> _Task instructions_
Below are records; copy every line among them that contains the word "computer".

[Stored items]
┄┄┄┄┄┄┄┄┄┄┄┄┄┄┄┄┄┄┄┄

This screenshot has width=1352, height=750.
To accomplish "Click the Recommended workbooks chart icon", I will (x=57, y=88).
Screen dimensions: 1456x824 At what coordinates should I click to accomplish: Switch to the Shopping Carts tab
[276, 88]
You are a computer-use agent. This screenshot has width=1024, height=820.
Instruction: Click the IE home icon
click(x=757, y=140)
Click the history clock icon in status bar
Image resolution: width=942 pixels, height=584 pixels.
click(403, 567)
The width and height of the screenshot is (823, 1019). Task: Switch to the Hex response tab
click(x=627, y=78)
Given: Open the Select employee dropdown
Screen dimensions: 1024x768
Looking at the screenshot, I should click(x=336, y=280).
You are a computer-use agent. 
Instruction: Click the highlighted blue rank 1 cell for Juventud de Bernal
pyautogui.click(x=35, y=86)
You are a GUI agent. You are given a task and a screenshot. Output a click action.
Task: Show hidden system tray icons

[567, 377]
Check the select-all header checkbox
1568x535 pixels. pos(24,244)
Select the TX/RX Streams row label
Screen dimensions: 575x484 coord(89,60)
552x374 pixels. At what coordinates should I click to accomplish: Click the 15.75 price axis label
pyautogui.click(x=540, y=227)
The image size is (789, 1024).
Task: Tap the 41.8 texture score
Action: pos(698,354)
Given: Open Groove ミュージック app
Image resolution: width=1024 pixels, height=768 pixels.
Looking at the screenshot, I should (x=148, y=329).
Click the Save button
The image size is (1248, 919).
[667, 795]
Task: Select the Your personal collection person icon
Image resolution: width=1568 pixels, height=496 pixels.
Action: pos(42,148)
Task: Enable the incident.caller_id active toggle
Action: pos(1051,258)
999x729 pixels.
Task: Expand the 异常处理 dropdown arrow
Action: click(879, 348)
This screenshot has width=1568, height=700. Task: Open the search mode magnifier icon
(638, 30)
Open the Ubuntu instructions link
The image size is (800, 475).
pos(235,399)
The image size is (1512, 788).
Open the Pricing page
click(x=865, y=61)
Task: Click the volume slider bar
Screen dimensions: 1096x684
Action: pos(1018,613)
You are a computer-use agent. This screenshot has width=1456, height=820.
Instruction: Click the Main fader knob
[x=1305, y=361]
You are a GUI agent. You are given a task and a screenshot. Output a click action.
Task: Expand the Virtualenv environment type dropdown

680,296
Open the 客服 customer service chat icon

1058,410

┄┄┄┄┄┄┄┄┄┄┄┄┄┄┄┄┄┄┄┄

> _Exercise result_
You are a computer-use agent. This screenshot has width=1024, height=820.
You are a computer-use agent. 
You are a computer-use agent. This screenshot has width=1456, height=820.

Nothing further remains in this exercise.